Can anyone decode this ESP8266 core dump? [SOLVED] please read!

All ESP8266 boards running MicroPython.
Official boards are the Adafruit Huzzah and Feather boards.
Target audience: MicroPython users with an ESP8266 board.
User avatar
pythoncoder
Posts: 5956
Joined: Fri Jul 18, 2014 8:01 am
Location: UK
Contact:

Can anyone decode this ESP8266 core dump? [SOLVED] please read!

Post by pythoncoder » Tue Apr 21, 2020 4:29 pm

Code: Select all

Fatal exception 0(IllegalInstructionCause):
epc1=0x4027edf4, epc2=0x00000000, epc3=0x00000000, excvaddr=0x00000000, depc=0x00000000

 ets Jan  8 2013,rst cause:2, boot mode:(3,6)

load 0x40100000, len 31604, room 16 
tail 4
chksum 0x14
load 0x3ffe8000, len 1004, room 4 
tail 8
chksum 0xc0
load 0x3ffe83f0, len 1064, room 0 
tail 8
chksum 0x62
csum 0x62
The code which provokes it is too long to post here (~240LOC), but it runs for some time before crashing. It has a soft pin interrupt and uses I2C. MicroPython produces no traceback. Does this dump tell us anything?
Peter Hinch
Index to my micropython libraries.

User avatar
tve
Posts: 216
Joined: Wed Jan 01, 2020 10:12 pm
Location: Santa Barbara, CA
Contact:

Re: Can anyone decode this ESP8266 core dump?

Post by tve » Tue Apr 21, 2020 5:36 pm

IllegalInstruction means you're executing some garbage. I'd look into the .map file to see where 0x4027edf4 is and whether it provides any clue.

**DATA PROVIDED:**
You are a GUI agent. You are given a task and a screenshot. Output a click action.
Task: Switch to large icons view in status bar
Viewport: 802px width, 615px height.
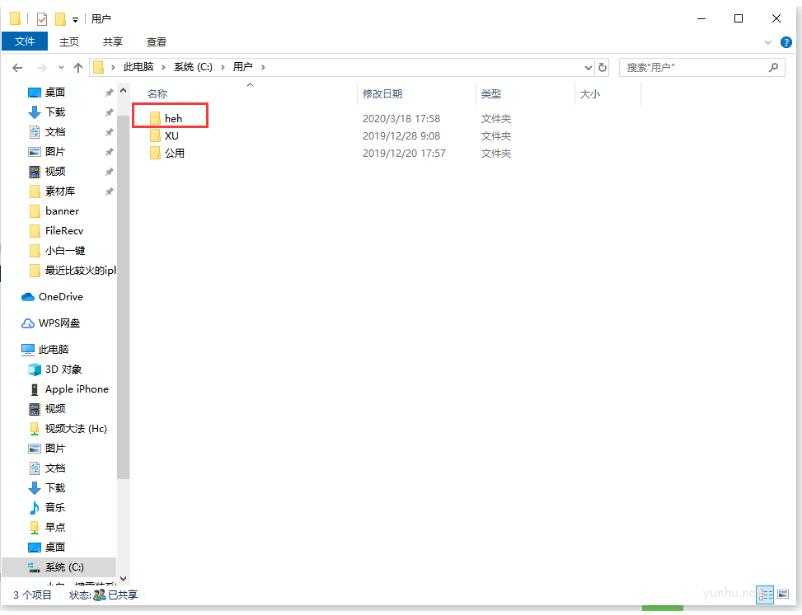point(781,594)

**REQUIRED ACTION 1:**
Answer these questions using the ESP8266 core dump thread:
(a) About how many lines long is the code that causes the crash?
(b) According to tve, what does IllegalInstruction mean?
(c) Which file does tve suggest checking to find where 0x4027edf4 is?
**REQUIRED ACTION 2:** Copy everything in the ESP8266 core dump thread from "Post by pythoncoder" down to "cause:2, boot mode:(3,6)", word for word.
You won't need the data for anything here.

**WRITTEN REPLY 1:**
(a) About 240 lines (~240LOC).
(b) It means you're executing some garbage.
(c) The .map file.

**WRITTEN REPLY 2:**
Post by pythoncoder » Tue Apr 21, 2020 4:29 pm

Code: Select all

Fatal exception 0(IllegalInstructionCause):
epc1=0x4027edf4, epc2=0x00000000, epc3=0x00000000, excvaddr=0x00000000, depc=0x00000000

 ets Jan  8 2013,rst cause:2, boot mode:(3,6)